- [Action item]:
Which lines in the material below contain the word "computer"? Copy each of them.

- [Given records]:
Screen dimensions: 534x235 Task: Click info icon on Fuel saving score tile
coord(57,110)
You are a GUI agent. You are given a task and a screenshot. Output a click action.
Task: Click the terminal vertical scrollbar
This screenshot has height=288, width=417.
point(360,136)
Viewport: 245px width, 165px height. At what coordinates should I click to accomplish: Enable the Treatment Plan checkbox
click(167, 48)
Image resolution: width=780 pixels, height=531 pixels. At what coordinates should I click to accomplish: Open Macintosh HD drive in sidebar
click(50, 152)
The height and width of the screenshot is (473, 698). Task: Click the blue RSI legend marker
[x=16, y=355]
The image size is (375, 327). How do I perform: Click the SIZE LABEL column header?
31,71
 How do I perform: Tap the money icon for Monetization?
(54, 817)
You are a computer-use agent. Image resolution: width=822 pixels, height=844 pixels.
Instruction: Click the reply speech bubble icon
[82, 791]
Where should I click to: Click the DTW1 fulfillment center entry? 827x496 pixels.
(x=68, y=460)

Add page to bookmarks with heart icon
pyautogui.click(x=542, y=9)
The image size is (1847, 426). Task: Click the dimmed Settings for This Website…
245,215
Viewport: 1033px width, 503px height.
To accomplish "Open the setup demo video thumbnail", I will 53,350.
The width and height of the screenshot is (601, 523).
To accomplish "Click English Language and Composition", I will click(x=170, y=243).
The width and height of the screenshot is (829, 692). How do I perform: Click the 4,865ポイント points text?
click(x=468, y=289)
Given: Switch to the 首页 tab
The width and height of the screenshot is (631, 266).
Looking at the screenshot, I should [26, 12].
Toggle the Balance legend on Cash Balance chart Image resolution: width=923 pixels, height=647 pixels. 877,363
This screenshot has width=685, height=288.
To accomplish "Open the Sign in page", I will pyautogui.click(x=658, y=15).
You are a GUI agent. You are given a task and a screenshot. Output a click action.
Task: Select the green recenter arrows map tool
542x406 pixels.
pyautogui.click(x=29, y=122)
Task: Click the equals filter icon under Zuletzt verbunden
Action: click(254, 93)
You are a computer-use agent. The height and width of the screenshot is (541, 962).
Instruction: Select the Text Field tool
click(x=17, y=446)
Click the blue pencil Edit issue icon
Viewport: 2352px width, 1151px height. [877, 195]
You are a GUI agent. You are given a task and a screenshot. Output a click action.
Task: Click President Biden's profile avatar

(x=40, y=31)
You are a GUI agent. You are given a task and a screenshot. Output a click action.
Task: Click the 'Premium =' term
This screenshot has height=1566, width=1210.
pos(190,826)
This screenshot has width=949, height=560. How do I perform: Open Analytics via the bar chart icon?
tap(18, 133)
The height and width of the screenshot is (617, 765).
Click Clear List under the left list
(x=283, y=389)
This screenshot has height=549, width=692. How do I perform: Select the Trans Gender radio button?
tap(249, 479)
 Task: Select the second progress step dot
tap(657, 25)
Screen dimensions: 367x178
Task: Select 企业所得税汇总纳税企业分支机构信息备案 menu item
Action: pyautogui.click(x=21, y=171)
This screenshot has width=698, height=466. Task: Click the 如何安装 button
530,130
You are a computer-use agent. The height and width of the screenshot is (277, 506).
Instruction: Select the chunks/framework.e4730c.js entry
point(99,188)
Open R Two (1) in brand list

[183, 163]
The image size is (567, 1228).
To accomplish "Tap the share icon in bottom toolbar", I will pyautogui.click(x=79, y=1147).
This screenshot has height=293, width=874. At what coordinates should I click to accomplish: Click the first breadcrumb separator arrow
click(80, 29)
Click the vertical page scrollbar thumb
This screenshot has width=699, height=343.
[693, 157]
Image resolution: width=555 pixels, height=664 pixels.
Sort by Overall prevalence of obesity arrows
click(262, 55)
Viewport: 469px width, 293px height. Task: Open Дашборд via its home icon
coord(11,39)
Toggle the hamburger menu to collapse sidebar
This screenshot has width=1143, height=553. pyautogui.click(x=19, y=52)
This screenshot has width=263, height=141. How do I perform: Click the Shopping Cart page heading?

- [Result for this exercise]:
You are a computer-use agent. Image resolution: width=822 pixels, height=844 pixels.
You are a computer-use agent. The height and width of the screenshot is (541, 962).
You are a computer-use agent. The height and width of the screenshot is (277, 506).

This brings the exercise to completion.